Обедал у Гёте с господином фон Мартиусом. Он здесь уже несколько дней, и они с Гёте обсуждают вопросы ботаники. Говорят главным образом о спиральной тенденции растений; господин Мартиус сделал немаловажные открытия в этой области и сообщил о них Гёте, перед которым открывается новое поле деятельности. Гёте, казалось мне, с юношеской пылкостью воспринял идею своего друга.
— Все это значительно обогащает физиологию растений, — заметил он. — Новое apercu спиральной тенденции полностью соответствует моему учению о метаморфозе, оно найдено на том же пути, но какой же это гигантский шаг вперед!

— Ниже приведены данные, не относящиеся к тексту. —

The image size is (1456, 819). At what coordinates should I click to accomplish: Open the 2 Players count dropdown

Последнее время Гёте ревностно читает «Глоб» и часто о нем говорит. Усилия Кузена и его школы он считает особенно важными.

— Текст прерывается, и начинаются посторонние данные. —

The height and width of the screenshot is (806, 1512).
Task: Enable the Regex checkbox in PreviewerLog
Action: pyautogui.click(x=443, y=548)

— Эти люди, — как-то сказал он, — пожалуй, смогут способствовать сближению между Францией и Германией, ибо они создают язык, безусловно, пригодный для того, чтобы облегчить взаимный обмен мыслями между обеими нациями.
«Глоб» так сильно интересует Гёте еще и потому, что там обсуждаются новейшие произведения французской литературы, и к тому же журнал ревностно отстаивает свободы романтической школы, вернее, освобождение от оков ничего не значащих правил.
— Кому нужен весь хлам этих правил, дошедших до нас из окоченелой устаревшей эпохи, — заметил он сегодня, — да еще этот шум по поводу классического и романтического! Важно, чтобы произведение все в целом было интересно и хорошо, тогда оно и будет классическим.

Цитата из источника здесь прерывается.